-- Job --
Format as a JSON list of strings, one per line, the lines beginning at the line that contains "How do I perform: Toggle" and ending after the line that contains "(x=703, y=435)", omitting blank lines. Leave the pictures out.

─── Dataset ───

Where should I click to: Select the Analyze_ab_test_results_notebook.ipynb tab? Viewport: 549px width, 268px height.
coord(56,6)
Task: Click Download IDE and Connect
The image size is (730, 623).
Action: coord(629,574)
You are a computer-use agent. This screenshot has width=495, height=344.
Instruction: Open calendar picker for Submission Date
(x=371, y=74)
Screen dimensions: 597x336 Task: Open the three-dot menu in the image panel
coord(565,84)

───
─── Dataset ───

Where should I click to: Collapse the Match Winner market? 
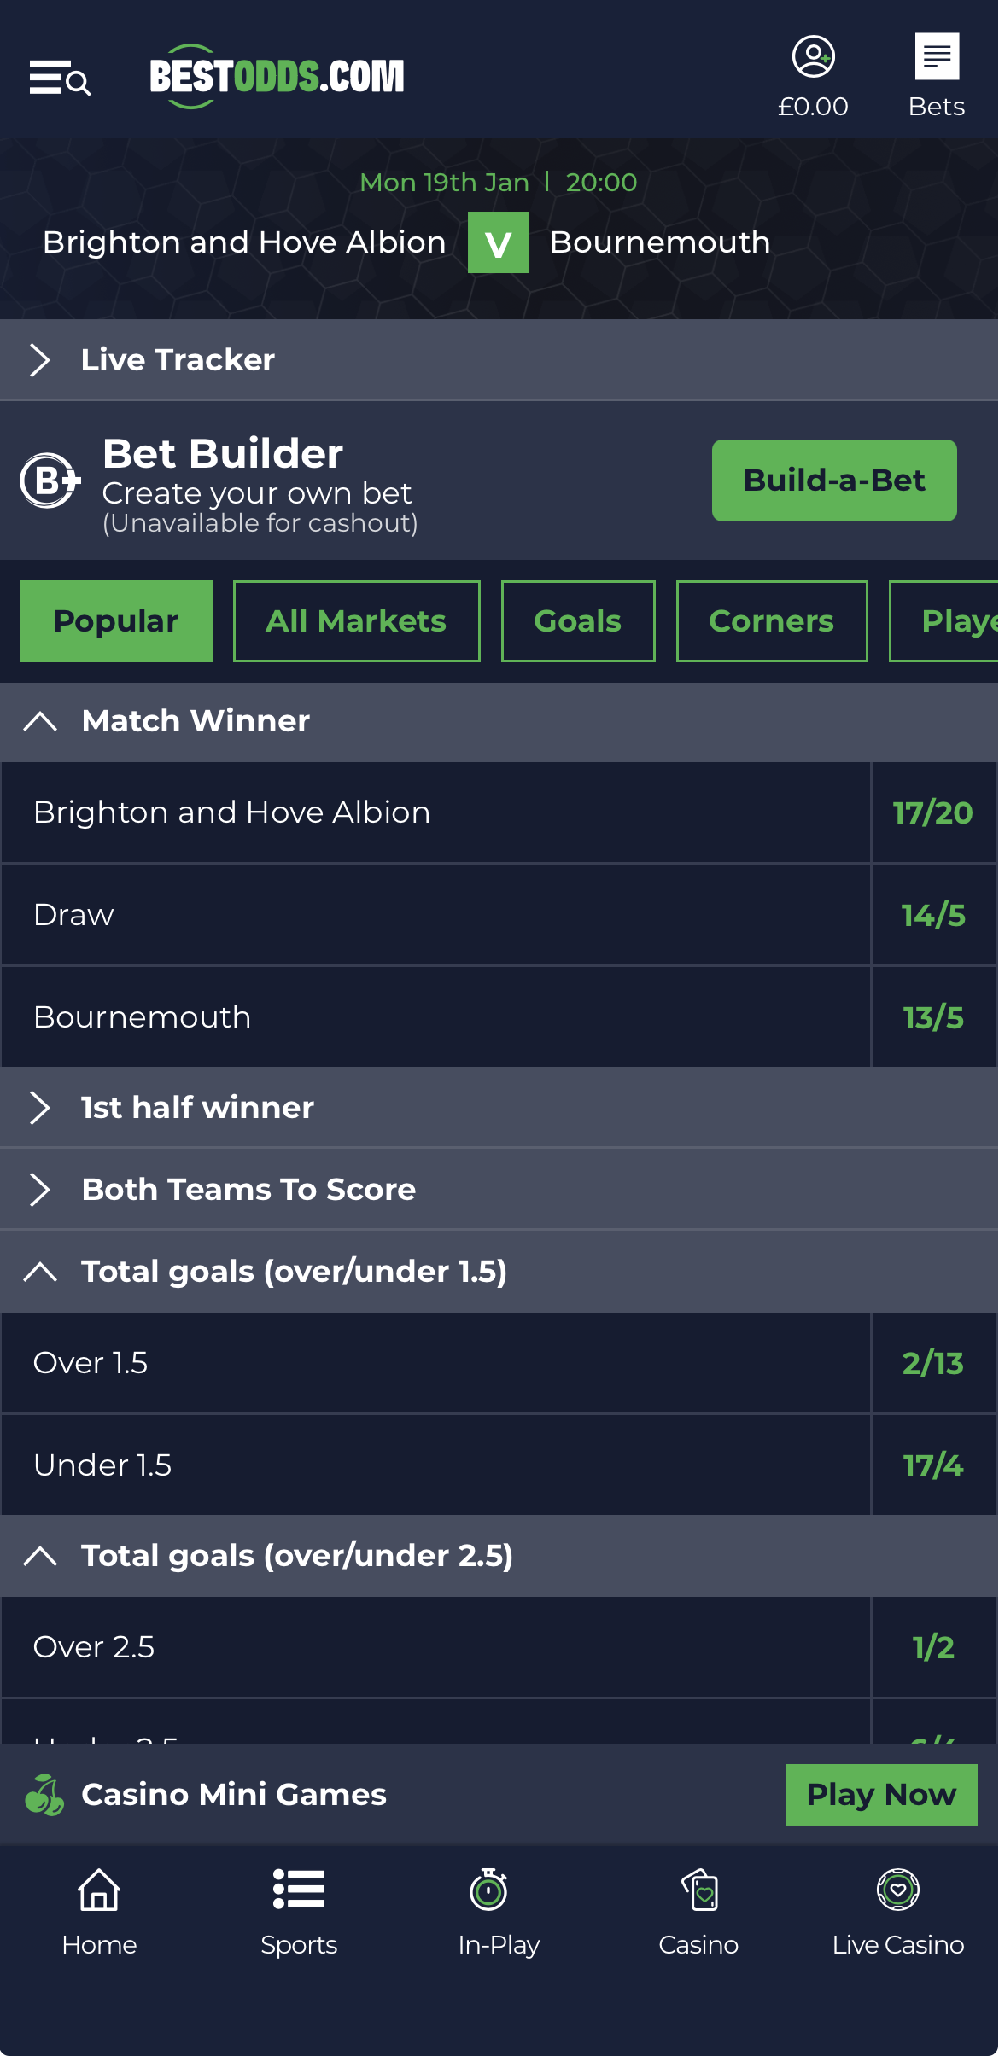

───
─── Dataset ───

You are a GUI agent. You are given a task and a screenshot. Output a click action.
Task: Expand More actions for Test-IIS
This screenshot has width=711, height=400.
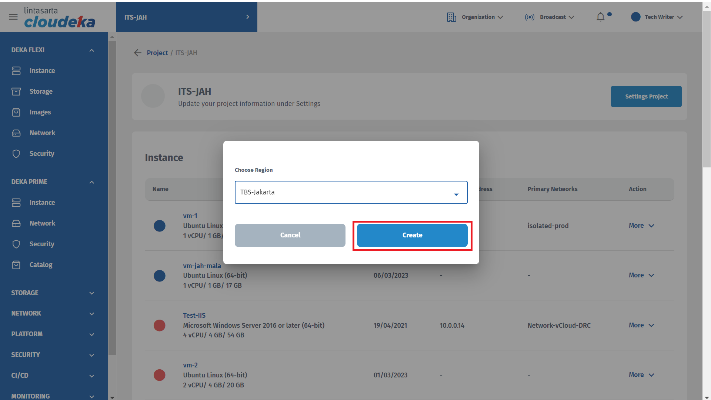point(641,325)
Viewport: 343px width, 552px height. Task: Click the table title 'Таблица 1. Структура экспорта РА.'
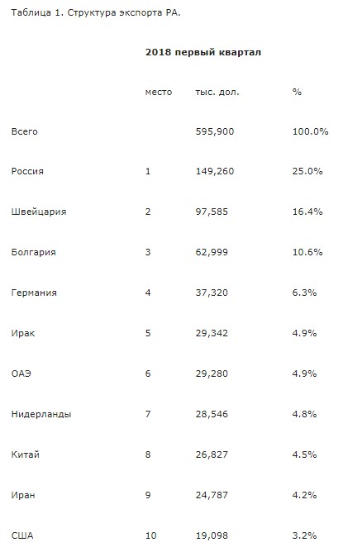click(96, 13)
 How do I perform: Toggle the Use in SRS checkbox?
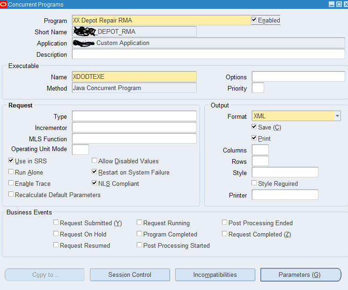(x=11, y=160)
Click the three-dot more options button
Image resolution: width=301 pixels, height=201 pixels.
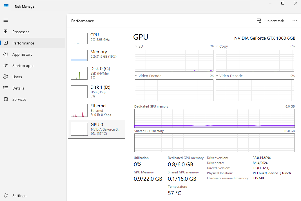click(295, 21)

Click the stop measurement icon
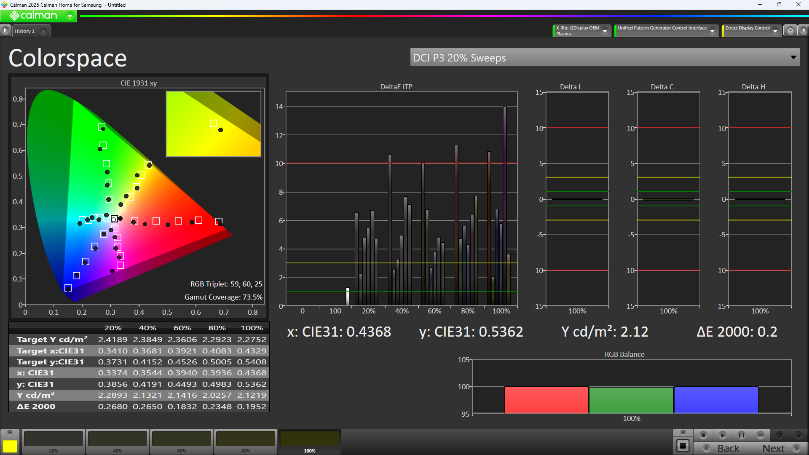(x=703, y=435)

───

-- Solution to this exercise --
[
  " How do I perform: Toggle the Use in SRS checkbox?",
  "(x=11, y=160)",
  "Click the three-dot more options button",
  "Image resolution: width=301 pixels, height=201 pixels.",
  "click(295, 21)",
  "Click the stop measurement icon",
  "(x=703, y=435)"
]